(EXCERPT PROVIDED):
§ §

Runs allowed by the Mets over the first 108 games

The Mets have had quite a run lately – they sandwiched a 6-0 shutout loss on Tuesday between a 7-1 rout and an 11-2 dismantling of the Phillies. The whole series is a microcosm of the Mets’ season – the wildly inconsistent run production, the overuse of Josh Edgin, the disappointing start from Dillon Gee, and the totally unnecessary hit by Jeurys Familia. (Familia is 2 for 2 on the year with a 2.000 OPS.) If the Mets had spread out those 18 runs among the 3 games, there would have been a slightly different result – free baseball on Tuesday, but let’s assume the Mets would have lost the game anyway. In fact, the Mets have an average of 3.92 runs over the first 108 games of the season, and they’ve allowed an average of 3.79. If the Mets had spread out all of those runs evenly, then on average, the Mets would have won every game. (Fractional runs mess this up a little.) Of course, the Mets have been pretty wild with the runs they allow, as the graph at right suggests.

Runs scored by the Mets in the first 108 games

Runs scored by the Mets in the first 108 games

Let’s leave a little bit more to the opponents and just examine the Mets’ distribution. Above, the same graph shows the Mets’ distribution of runs. What would happen if they scored exactly 3.92 runs in every game? That would surely have taken a couple of losses off their docket, but probably earn them a couple of wins, as well. In fact, there are 15 games where the Mets scored below their average that they could have won if they’d scored over 3 runs. These losses are disproportionately spread over the Mets’ younger starting pitchers. Although Jonathan Niese, Dillon Gee, Jenrry Mejia, Rafael Montero and Daisuke Matsuzaka each started one of these games, and Bartolo Colon started two, Zack Wheeler and Jacob deGrom each started four. Those aren’t all starting pitcher losses, but Wheeler and deGrom have both had several tough losses that could have been taken away through some better run support.

§ §

(DATA SECTION):

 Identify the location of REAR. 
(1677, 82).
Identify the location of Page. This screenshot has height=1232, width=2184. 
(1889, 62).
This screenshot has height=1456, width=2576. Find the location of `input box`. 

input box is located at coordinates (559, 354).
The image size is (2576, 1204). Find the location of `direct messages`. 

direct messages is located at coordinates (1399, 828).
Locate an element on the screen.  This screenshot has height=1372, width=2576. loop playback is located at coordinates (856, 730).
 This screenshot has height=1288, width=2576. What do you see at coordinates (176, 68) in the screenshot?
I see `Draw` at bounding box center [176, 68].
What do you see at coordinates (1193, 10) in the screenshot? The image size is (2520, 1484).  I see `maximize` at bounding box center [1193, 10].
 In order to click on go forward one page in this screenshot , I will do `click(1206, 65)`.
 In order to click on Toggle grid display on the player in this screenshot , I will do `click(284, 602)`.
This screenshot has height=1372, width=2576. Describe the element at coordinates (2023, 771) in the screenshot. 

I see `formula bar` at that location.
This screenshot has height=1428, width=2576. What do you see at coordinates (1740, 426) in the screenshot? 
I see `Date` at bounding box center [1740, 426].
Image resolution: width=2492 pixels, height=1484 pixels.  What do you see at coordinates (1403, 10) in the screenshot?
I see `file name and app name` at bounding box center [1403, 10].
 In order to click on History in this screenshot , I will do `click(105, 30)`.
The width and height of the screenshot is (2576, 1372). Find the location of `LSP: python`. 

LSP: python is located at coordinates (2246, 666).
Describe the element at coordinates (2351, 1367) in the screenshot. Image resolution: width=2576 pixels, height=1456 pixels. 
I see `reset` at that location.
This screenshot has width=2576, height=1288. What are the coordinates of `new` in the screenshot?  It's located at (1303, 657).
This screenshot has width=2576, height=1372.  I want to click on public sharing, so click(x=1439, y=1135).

§ §

(SHORT TASK 1):
Rewrite the rows starting at the line that contains "Locate an element" and ending at the line that contains "In order to click on go", putting "advance one page" in place of "go forward one page" and leaving everything else unchanged.
(SHORT TASK 2):
Write the next part of the piece on the Mets' run distribution, picking up after its final sentence.

(RESPONSE 1):
Locate an element on the screen.  This screenshot has height=1372, width=2576. loop playback is located at coordinates (856, 730).
 This screenshot has height=1288, width=2576. What do you see at coordinates (176, 68) in the screenshot?
I see `Draw` at bounding box center [176, 68].
What do you see at coordinates (1193, 10) in the screenshot? The image size is (2520, 1484).  I see `maximize` at bounding box center [1193, 10].
 In order to click on advance one page in this screenshot , I will do `click(1206, 65)`.

(RESPONSE 2):
On the other hand, there were 11 games the Mets won that they would have lost by scoring only 3.92 runs. Mejia,, Matsuzaka and deGrom each started one of these games, with Wheeler and Colon each starting two, but Niese is clearly the beneficiary of a lot of convenient run support here – he started four of these games that would have been losses.

After 108 games, the Mets have a 52-56 mark. Turning 11 of those wins into losses and 15 of those losses into wins means that number could be reversed – to a 56-52 mark – with more consistent run support for the starting pitchers. They have the capability to score those runs, and have definitely benefited from bunching those runs up at times, but on the whole deGrom and Wheeler would be better off, as would the entire team, with a bit more consistency.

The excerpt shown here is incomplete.